In un’ordinanza asciutta ma densa di rilievi, il Tar di Lecce ha respinto l’istanza cautelare presentata da Sergen S.r.l. contro il Comune di Taranto nella complessa vicenda legata alla gestione dei Giardini Virgilio.

I giudici amministrativi, riuniti in camera di consiglio il 13 maggio, hanno ritenuto che non sussistano i presupposti per sospendere gli atti con cui Palazzo di Città ha disposto la cessazione della concessione, la revoca della licenza di somministrazione e, infine, l’ordinanza di rilascio e sgombero dell’area.

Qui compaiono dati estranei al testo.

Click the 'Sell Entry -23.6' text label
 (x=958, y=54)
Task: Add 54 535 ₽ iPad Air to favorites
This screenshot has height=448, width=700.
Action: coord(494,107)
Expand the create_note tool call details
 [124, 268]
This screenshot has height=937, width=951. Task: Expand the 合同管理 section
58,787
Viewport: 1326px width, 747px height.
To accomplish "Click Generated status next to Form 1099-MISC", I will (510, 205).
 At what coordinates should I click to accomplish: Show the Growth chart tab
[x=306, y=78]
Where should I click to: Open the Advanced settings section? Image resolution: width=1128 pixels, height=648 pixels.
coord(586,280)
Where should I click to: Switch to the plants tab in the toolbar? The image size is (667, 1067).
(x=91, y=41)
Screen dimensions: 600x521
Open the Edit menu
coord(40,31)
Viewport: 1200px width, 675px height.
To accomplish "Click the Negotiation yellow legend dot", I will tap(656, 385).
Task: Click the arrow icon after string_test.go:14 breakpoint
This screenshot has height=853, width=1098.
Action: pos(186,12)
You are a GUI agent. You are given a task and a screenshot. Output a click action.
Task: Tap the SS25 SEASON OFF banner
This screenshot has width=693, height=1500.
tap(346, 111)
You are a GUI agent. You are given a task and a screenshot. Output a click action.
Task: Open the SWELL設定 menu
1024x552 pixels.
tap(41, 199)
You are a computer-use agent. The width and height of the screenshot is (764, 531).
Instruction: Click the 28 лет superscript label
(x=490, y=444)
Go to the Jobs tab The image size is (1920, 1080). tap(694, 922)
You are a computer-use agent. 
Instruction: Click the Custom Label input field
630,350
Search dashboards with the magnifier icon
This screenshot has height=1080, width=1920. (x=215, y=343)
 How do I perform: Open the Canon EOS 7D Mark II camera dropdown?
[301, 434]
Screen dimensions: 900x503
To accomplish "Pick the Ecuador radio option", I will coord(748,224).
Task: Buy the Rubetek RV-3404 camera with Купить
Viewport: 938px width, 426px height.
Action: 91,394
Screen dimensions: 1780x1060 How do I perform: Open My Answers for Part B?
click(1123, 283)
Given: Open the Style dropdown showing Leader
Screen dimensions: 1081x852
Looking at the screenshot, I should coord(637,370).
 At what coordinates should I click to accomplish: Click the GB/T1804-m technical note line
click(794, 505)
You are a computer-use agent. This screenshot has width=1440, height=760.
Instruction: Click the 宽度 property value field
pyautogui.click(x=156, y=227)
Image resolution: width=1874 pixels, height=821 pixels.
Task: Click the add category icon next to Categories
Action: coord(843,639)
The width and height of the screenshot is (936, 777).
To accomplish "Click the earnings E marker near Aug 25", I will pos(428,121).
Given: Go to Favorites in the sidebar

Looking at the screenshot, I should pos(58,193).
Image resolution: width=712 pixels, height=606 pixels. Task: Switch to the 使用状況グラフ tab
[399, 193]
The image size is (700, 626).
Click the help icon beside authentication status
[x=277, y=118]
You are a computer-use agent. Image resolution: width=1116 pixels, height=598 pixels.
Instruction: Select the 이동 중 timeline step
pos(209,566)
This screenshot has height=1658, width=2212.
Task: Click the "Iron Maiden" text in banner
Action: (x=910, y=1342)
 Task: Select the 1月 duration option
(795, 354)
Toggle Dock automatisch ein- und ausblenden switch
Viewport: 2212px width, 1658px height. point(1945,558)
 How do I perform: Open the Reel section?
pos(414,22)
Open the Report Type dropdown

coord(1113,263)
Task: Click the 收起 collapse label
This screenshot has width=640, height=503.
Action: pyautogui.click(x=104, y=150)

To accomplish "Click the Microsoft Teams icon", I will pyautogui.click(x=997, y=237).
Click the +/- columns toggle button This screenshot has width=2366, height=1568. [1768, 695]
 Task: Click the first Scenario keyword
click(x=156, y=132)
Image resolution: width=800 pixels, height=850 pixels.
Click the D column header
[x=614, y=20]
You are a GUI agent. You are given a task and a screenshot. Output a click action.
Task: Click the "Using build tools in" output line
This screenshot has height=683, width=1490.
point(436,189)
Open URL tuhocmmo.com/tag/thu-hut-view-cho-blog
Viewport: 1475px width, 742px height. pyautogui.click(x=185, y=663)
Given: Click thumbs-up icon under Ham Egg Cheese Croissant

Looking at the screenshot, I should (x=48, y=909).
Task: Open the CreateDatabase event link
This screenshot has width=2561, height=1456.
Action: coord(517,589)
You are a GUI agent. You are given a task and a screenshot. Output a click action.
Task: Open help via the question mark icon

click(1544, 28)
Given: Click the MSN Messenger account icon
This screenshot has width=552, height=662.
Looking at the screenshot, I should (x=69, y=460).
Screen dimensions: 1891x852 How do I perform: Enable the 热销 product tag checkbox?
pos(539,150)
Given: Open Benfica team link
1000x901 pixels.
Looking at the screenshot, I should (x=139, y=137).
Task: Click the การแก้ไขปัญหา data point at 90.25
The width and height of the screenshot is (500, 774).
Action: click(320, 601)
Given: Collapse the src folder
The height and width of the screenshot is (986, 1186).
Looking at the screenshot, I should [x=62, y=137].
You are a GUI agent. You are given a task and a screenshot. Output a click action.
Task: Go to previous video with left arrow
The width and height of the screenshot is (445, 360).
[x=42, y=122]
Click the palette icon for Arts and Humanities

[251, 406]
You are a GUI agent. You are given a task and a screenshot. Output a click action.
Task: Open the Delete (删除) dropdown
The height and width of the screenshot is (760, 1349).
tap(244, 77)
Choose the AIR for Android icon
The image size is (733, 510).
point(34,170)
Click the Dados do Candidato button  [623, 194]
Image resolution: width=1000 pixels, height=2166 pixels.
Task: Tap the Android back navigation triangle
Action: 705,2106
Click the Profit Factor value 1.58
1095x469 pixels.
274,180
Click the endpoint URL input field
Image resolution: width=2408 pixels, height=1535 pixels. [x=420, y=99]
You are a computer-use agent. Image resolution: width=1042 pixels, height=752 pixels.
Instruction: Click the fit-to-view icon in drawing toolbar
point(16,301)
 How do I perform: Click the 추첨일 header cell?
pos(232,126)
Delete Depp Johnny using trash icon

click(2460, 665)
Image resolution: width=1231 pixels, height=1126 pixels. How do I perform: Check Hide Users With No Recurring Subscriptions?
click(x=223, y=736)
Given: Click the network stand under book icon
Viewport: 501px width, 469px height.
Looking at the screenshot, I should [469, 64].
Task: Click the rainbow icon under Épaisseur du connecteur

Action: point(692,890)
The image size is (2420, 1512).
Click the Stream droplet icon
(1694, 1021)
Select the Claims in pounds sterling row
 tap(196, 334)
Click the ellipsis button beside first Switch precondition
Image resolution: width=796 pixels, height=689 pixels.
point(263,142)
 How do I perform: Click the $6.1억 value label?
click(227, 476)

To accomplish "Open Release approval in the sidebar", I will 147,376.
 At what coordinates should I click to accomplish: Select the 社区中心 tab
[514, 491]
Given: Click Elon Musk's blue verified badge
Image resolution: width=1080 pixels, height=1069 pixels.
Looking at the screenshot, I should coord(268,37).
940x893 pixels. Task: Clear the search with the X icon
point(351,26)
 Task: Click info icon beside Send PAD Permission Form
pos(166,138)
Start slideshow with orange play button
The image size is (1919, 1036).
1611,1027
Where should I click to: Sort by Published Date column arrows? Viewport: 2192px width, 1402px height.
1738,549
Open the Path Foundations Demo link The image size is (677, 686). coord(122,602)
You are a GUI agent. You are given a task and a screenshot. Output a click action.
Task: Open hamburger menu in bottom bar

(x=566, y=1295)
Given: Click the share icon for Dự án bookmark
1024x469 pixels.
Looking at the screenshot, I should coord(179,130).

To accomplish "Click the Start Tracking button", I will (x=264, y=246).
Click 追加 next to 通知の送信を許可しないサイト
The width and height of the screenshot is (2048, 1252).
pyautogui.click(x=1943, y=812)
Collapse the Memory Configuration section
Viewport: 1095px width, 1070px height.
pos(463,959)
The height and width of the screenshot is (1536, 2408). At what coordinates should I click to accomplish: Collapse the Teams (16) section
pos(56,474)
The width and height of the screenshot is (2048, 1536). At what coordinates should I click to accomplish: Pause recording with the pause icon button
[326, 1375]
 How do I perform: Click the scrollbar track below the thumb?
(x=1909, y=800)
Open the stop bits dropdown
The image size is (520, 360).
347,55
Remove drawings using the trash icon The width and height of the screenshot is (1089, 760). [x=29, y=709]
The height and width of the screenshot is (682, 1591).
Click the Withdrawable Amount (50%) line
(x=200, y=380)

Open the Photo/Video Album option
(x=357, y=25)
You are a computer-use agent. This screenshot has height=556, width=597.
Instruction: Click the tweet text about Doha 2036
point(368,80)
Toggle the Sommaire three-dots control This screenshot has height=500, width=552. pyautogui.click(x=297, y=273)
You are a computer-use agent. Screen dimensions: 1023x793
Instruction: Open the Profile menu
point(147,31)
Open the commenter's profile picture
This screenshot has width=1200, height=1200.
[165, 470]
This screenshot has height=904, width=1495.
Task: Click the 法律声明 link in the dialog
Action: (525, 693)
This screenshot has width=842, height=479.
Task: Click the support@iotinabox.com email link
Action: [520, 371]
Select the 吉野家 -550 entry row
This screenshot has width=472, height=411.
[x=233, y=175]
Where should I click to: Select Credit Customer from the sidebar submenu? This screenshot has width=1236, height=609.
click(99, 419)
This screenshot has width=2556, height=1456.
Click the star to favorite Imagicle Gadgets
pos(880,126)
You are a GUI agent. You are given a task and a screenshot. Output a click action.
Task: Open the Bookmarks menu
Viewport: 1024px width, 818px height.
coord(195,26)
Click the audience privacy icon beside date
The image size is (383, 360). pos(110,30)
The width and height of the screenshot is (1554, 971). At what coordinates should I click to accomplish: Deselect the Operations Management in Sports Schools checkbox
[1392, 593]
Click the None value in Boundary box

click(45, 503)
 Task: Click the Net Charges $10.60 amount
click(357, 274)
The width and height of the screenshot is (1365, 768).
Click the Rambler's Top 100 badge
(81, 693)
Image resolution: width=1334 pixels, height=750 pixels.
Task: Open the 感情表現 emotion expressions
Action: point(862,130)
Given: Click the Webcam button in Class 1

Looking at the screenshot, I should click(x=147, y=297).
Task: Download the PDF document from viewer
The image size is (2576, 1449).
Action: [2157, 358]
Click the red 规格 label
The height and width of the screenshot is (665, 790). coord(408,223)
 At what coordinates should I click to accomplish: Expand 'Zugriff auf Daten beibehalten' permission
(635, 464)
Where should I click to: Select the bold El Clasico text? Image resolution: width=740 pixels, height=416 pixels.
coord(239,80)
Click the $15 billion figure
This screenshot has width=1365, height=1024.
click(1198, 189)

L’ordinanza ricostruisce innanzitutto il quadro amministrativo: la concessione per l’occupazione del suolo pubblico era scaduta e, come sottolinea il collegio, «non sussiste alcun diritto d’insistenza in capo al concessionario né alcuna aspettativa a ottenerne il rinnovo». Una precisazione che chiude la porta a qualsiasi pretesa di prosecuzione automatica del rapporto concessorio. La nota del 19 novembre 2025, che Sergen aveva richiamato come elemento favorevole, viene qualificata dai giudici come un atto “meramente interinale”, utile solo a regolare i rapporti nelle more del procedimento, poi concluso con la decisione del Comune del 16 marzo 2026 di «escludere in via definitiva ogni ulteriore ipotesi di rinnovo, proroga o prosecuzione del rapporto concessorio».
Ma il cuore dell’ordinanza è altrove. Il Tar evidenzia come la scelta dell’amministrazione sia sorretta non solo dalla scadenza del titolo, ma soprattutto dalle risultanze delle ispezioni condotte dal Nucleo dei Nas dei Carabinieri e dall’Asl di Taranto, nonché dal decreto di sequestro preventivo emesso dal Gip il 10 marzo e dall’ordine di esecuzione del giorno successivo. Dagli atti emergono «numerose difformità edilizie» e «violazioni delle disposizioni igienico sanitarie», elementi che – secondo il collegio – rendono legittimi i provvedimenti comunali e, anzi, incompatibile qualsiasi ipotesi di prosecuzione dell’attività, anche limitatamente al piccolo bar presente nell’area.
Da qui la conclusione sull’assenza del periculum in mora: per i giudici non vi è alcun danno imminente e irreparabile da scongiurare, poiché l’attività non potrebbe comunque proseguire alla luce del sequestro e delle irregolarità contestate, che «non risultano neppure documentalmente sanate».
L’istanza cautelare viene quindi respinta, con compensazione delle spese della fase. 
Una decisione che, pur non chiudendo il giudizio nel merito, segna un passaggio significativo nella vicenda dei Giardini Virgilio, confermando – almeno in questa fase – la piena legittimità dell’azione amministrativa del Comune di Taranto.
Decisione quella del Tar di Lecce contro la quale il gestore dei Giardini Virgilio, come ha scritto sulla sua pagina social, ricorrerà al Consiglio di Stato.